Wie schätzt du den Ausblick im Deutschrap ein und welches Fazit ziehst du aus der Analyse dieser Lieder?

Zumindest die Verwendung offensichtlich sexistischer Sprache nahm zuletzt ab – das ergibt meiner Meinung nach auch Sinn für ein Genre, das immer größer wird und durch die Zuwendung zum Mainstream auch zumindest in Teilen radiotauglicher werden will. Da muss dann der Sexismus subtiler versteckt werden. Ob Sexismus im Ganzen zu oder abnimmt lässt sich daran aber überhaupt nicht festmachen.

==*==

Deine Aufgabe: Setze den Interviewauszug über Sexismus im Deutschrap im Anschluss an seinen letzten Satz fort. Das anschließende Material steht für sich und gehört nicht zum Interviewauszug.

Datenblock:

==*==

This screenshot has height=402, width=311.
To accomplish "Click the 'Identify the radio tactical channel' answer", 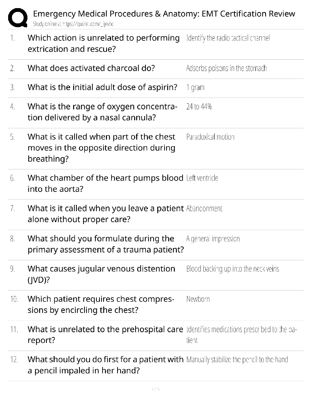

==*==

Ergebnis:
Fazit: Es ist kompliziert. Datenjournalismus kommt bei der Bewertung von Kultur schnell an seine Grenzen. Ja, ich kann nach dieser Untersuchung etwas über die Entwicklung sexistischer Sprache im Deutschrap sagen – dadurch lässt sich aber nicht Eins zu Eins auf Sexismus schließen. Das reine Zählen gibt mir keine Infos über den Künstler, Kontext, Ironie, Intention. Deswegen dreht sich der Großteil des Textes auch um die Einschränkungen meiner Analyse. Sexistische Sprache gehört seit Aggro Berlin zur Szene dazu, ist aber nur ein Indikator für Sexismus.